To limit nighttime trips to the bathroom, you may want to stop drinking liquids a few hours before bedtime, but only if your health care professional suggests it[13].
Certain foods and beverages can irritate the bladder and increase the need to urinate[15][16]:
- Coffee, tea, and drinks with bubbles (even without caffeine)
- Alcohol
- Chocolate
- Spicy and acidic foods, such as curries and citrus fruits
- Artificial sweeteners
- Carbonated drinks
Limiting or avoiding these bladder irritants may help improve your symptoms[15][16].
Weight management
Being overweight or having obesity can weaken your pelvic floor muscles and cause incontinence because of the pressure of fatty tissue on your bladder. Your symptoms may improve, and could go away completely, if you lose any excess weight[3][16]. Studies suggest that as your body mass index increases, you’re more likely to leak[13].
Physical activity
Regular physical activity is important for weight management and good overall health. Activities such as walking, swimming, biking, and dancing can improve your health[13]. However, you may want to replace high-impact exercise, such as jogging and aerobics, with strengthening exercises, such as Pilates, which can strengthen your core muscles and benefit stress incontinence[16].
Avoiding constipation
Constipation can make urinary tract health worse and can lead to incontinence. Straining to have a bowel movement weakens your pelvic floor muscles and makes urinary incontinence worse[13][16]. Eating more fiber and drinking enough fluids can help avoid constipation[16].
Other lifestyle tips
Smoking puts you at risk of incontinence because coughing puts strain on your pelvic floor muscles[16]. Lifting also puts strain on these muscles, so avoid it whenever you can. When you do need to lift something, tighten your pelvic floor muscles before and during the lift[16].
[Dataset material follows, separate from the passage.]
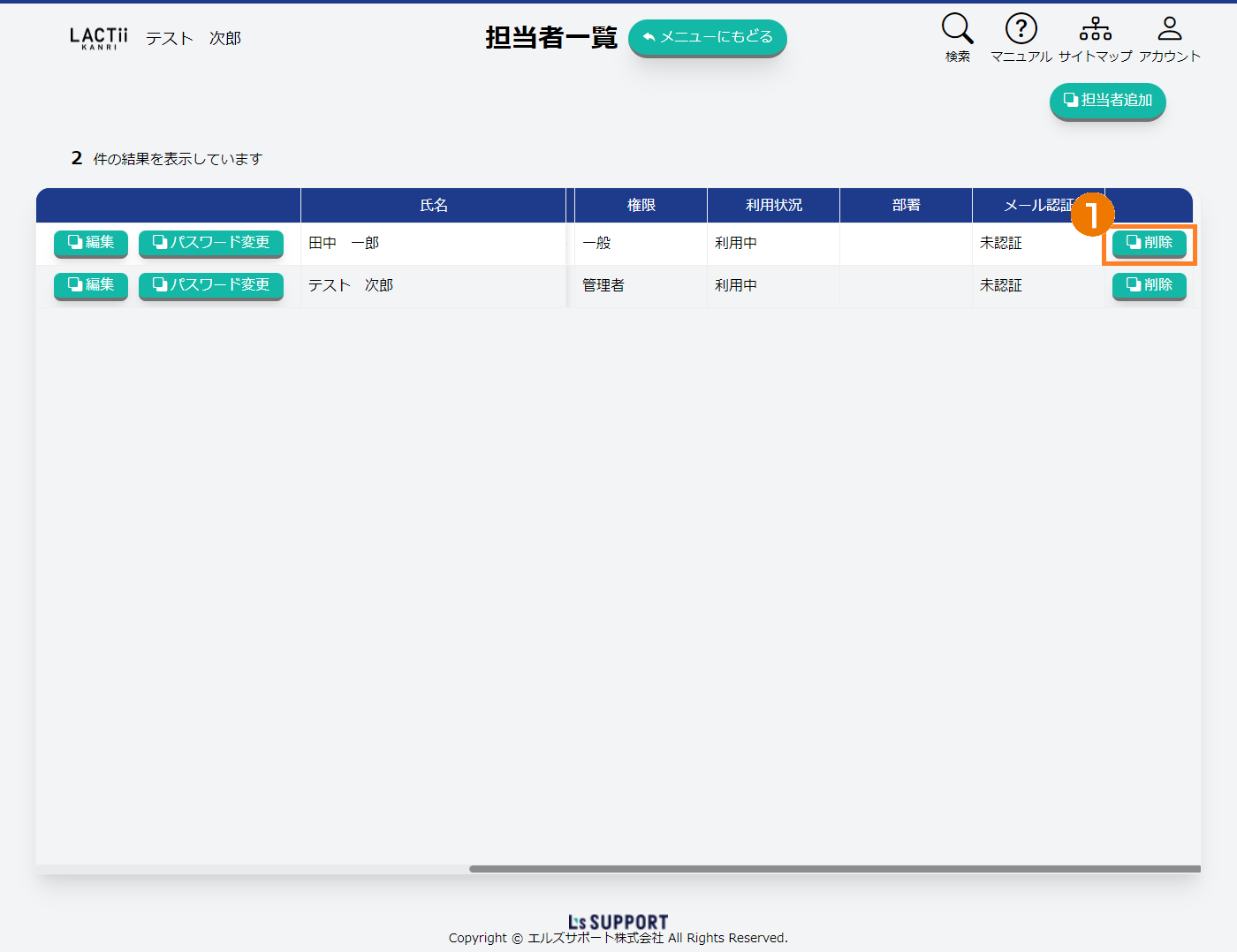Open the Account user icon
The height and width of the screenshot is (952, 1237).
pos(1169,29)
Preventing urinary incontinence
It’s not always possible to prevent urinary incontinence, but there are some steps you can take that may help reduce the chance of it happening[3][21]:
- Maintaining a healthy weight through regular exercise and healthy eating
- Changing your drinking habits, including cutting down on alcohol and caffeine
- Doing pelvic floor muscle exercises regularly
- Avoiding constipation by drinking enough fluids and eating enough fiber
- Not smoking
- Developing good toilet habits, such as not ignoring the urge to go
Living with urinary incontinence
Urinary incontinence can directly affect your ability to socialize and can cause you to avoid people for fear of embarrassment if an accident happens[19]. However, many products and strategies can make urinary incontinence more manageable from day to day[17].
Containment products
Adult incontinence pads and incontinence underwear are widely available at pharmacies, grocery stores, and general merchandise stores. They use a wetness-protection layer to draw urine away from skin. Some have elastic around the waist and legs and are pulled on like clothing, while others have tabs to make them easy to secure or remove quickly. They come in different absorbencies and are disposable[17].
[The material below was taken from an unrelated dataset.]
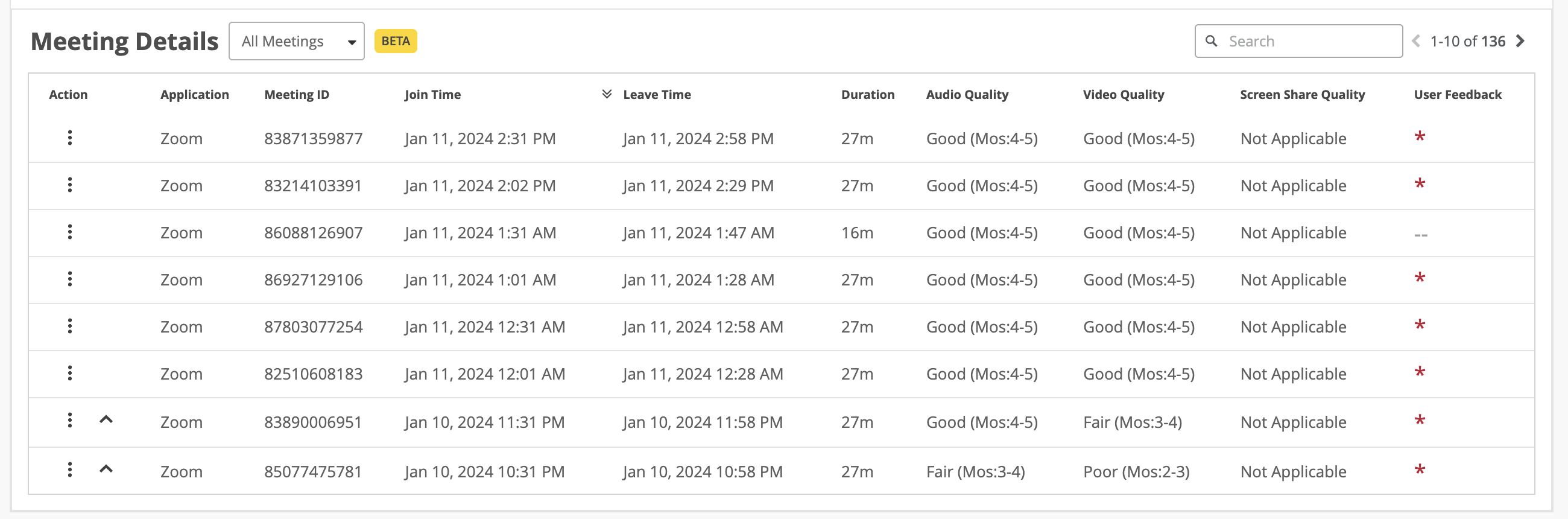The image size is (1568, 519).
Task: Click the Meeting ID column header
Action: pyautogui.click(x=297, y=95)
External urine collection devices draw urine away from the body and into a collection container via a flexible tube. For men, one option is a condom-like device worn over the penis. Women’s devices may be held around the opening to the urethra with adhesive or suction. These devices keep urine away from skin, which can reduce infections, and eliminate the need to get up at night to urinate[17].
Managing odor
Drinking enough water helps dilute your urine and reduce odor. Changing incontinence products promptly and maintaining good personal hygiene can also help manage odor[17].
If you’re dealing with issues from incontinence, don’t hesitate to see your doctor or talk to a continence professional. For most people, simple lifestyle and dietary changes or medical care can treat symptoms of urinary incontinence[1]. Treatments are available to help you manage it, and incontinence doesn’t have to disrupt your life or keep you from being active[2].